Анатомия финансового пузыря - Елена Чиркова
Шрифт:
Интервал:
Закладка:
Дэвид Дреман сформулировал примерно то же самое так: «Создается социальная реальность. Мнения сходятся и становятся “фактами”. Эксперты превращаются в зажигателей толпы (дословно cheerleaders – девушки из команды поддержки при профессиональных спортивных клубах. – Е.Ч.), которые одобряют события и сопровождают толпу дальше» [Dreman 1998, р. 370–371].
Из вышеизложенного мы поняли, какие существуют объективные рыночные ограничения на арбитраж. Но помимо этого есть еще и институциональные ограничения, которые не менее сильны. Под институциональными ограничениями я понимаю простую вещь – стимулы, которые действующая система задает менеджерам. (Не будем пока углубляться в вопрос о том, как сложилась сама система.)

→ ЗАПИСИ
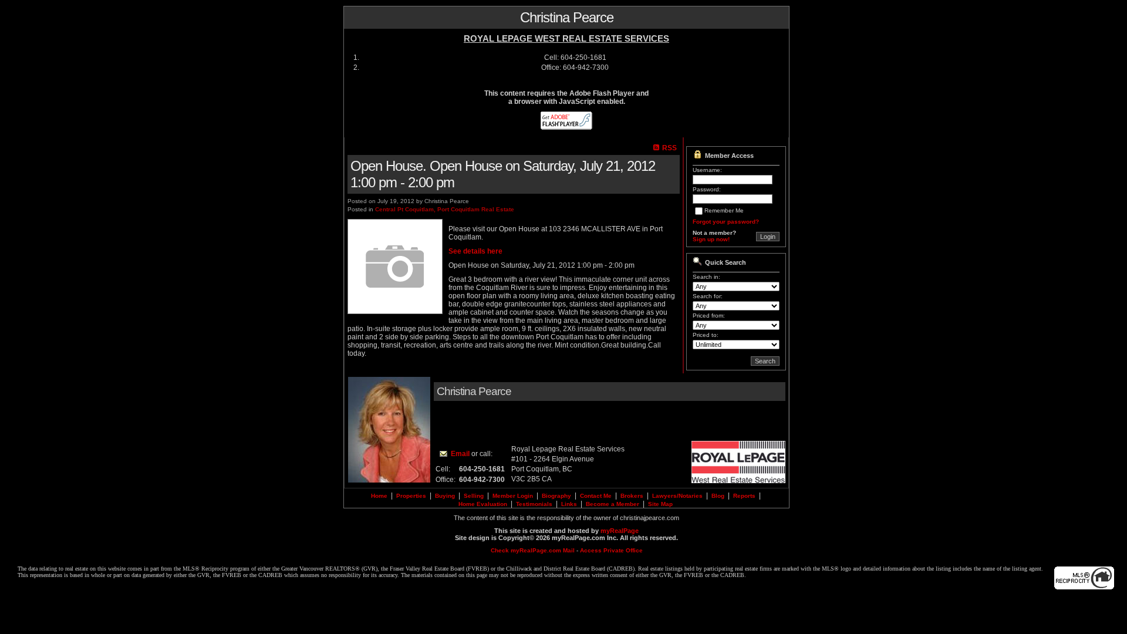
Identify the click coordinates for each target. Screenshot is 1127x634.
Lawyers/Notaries (677, 496)
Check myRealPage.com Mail (533, 550)
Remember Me (724, 210)
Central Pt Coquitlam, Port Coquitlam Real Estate (444, 209)
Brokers (631, 496)
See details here (475, 251)
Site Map (660, 504)
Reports (744, 496)
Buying (445, 496)
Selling (474, 496)
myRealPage (619, 530)
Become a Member (612, 504)
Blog (717, 496)
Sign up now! (711, 239)
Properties (411, 496)
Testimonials (534, 504)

→ ЗАДАНИЯ
1/ Согласуются ли с отрывком о финансовом пузыре следующие утверждения? Для каждого ответьте «да» или «нет» и приведите точную цитату, которая это решает. (а) Дреман сравнивает экспертов с зажигателями толпы. (б) Институциональные ограничения на арбитраж слабее рыночных. (в) Автор подробно объясняет, как сложилась действующая система стимулов.
2/ Допишите отрывок о финансовом пузыре. Продолжение должно начинаться сразу после его последнего предложения.

→ ОТВЕТЫ К ЗАДАНИЯМ
1/
(а) Да: «Эксперты превращаются в зажигателей толпы».
(б) Нет: «есть еще и институциональные ограничения, которые не менее сильны».
(в) Нет: «Не будем пока углубляться в вопрос о том, как сложилась сама система».

2/
Что касается руководства компаний, то мощнейшим стимулом подгонять котировки является все большее распространение схем вознаграждения, предусматривающих предоставление опционов руководству компаний, особенно характерное для американского рынка. По мнению Майкла Дженсена (Michael Jensen) – ведущего исследователя данных схем из числа ученых, занимающихся корпоративными финансами, проблема опционных схем не в том, что они не работают, а в том, что они работают слишком хорошо[150]. Владение опционами стимулирует менеджеров раздувать котировки акций компаниями всеми мыслимыми и немыслимыми способами, в том числе путем подкрашивания отчетности. А подкрашивание отчетности в последние годы облегчилось за счет распространения деривативов. (Опционы – это тоже деривативы.) Как говорит Дженсен, переоцененные акции – это «наркотик для менеджеров. Ощущения прекрасные, но это абсолютно деструктивно» [Цит. по Lowenstein 2004, р. 198].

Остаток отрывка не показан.